[Records drawn from a dataset]
Segment Open
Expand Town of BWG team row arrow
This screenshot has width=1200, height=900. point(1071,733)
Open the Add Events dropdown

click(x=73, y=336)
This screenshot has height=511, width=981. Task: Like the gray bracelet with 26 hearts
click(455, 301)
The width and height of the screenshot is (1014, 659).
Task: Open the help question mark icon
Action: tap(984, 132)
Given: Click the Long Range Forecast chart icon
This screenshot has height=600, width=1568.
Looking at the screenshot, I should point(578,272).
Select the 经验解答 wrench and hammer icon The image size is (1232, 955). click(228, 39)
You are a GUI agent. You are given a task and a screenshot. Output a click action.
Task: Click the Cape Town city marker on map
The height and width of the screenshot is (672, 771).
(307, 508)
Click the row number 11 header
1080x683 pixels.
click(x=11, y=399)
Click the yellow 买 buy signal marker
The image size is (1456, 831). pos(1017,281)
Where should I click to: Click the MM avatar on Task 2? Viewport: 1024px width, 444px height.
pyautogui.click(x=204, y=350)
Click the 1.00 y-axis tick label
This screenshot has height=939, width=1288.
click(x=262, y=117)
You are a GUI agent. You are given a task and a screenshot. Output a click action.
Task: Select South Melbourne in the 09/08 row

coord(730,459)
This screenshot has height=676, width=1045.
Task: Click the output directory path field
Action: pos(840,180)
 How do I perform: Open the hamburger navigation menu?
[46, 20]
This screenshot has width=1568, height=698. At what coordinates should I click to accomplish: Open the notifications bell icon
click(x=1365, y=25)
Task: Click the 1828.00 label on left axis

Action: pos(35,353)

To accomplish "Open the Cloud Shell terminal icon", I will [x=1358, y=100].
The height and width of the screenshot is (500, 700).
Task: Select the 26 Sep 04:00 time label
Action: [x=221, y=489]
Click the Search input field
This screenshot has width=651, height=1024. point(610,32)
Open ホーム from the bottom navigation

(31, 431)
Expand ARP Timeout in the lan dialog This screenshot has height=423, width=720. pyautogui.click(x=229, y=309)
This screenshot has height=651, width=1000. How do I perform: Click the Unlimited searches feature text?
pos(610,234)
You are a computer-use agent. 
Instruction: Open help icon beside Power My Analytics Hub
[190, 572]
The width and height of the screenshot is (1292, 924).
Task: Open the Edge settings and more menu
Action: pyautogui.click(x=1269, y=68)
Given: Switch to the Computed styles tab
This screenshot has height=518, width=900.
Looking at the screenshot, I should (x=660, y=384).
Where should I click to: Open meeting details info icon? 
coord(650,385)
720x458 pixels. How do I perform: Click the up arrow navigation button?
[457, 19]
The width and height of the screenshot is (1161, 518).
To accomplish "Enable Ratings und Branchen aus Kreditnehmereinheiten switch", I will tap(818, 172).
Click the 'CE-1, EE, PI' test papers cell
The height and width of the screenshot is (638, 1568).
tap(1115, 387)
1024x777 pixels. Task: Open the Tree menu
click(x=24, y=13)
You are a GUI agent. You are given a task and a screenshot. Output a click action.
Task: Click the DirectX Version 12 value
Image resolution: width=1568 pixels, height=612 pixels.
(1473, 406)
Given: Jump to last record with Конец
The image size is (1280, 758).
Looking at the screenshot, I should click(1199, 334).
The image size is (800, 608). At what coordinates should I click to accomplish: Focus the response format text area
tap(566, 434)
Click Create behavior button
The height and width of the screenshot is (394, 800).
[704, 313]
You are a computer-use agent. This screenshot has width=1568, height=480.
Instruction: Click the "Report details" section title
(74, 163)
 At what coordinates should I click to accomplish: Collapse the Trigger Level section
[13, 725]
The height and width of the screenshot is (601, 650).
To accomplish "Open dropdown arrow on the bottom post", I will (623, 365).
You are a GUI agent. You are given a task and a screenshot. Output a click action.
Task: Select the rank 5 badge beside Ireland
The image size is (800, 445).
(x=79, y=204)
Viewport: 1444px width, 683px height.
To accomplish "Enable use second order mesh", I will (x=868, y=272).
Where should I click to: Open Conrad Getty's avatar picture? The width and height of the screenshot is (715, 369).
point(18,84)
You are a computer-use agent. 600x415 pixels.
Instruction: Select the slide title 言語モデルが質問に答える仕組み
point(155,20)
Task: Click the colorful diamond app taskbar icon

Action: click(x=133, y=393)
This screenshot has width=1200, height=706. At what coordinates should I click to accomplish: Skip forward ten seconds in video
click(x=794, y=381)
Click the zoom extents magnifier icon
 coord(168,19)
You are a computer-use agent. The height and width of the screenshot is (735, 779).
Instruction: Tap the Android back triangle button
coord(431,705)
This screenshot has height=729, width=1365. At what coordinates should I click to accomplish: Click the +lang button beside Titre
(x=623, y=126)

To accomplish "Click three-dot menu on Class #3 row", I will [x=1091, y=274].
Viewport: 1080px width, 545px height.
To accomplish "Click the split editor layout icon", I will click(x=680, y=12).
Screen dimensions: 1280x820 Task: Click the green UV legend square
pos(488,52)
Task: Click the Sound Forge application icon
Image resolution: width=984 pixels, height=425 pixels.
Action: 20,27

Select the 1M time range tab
Segment Closed
◆ **TRY IT**: Once you find the line with "The width and height of the screenshot is (1161, 518)." in the entries above, output it and each line after it up to and including the line with "Click Create behavior button", and nothing else.

◆ **ANSWER SPACE**:
The width and height of the screenshot is (1161, 518).
To accomplish "Enable Ratings und Branchen aus Kreditnehmereinheiten switch", I will tap(818, 172).
Click the 'CE-1, EE, PI' test papers cell
The height and width of the screenshot is (638, 1568).
tap(1115, 387)
1024x777 pixels. Task: Open the Tree menu
click(x=24, y=13)
You are a GUI agent. You are given a task and a screenshot. Output a click action.
Task: Click the DirectX Version 12 value
Image resolution: width=1568 pixels, height=612 pixels.
(1473, 406)
Given: Jump to last record with Конец
The image size is (1280, 758).
Looking at the screenshot, I should click(1199, 334).
The image size is (800, 608). At what coordinates should I click to accomplish: Focus the response format text area
tap(566, 434)
Click Create behavior button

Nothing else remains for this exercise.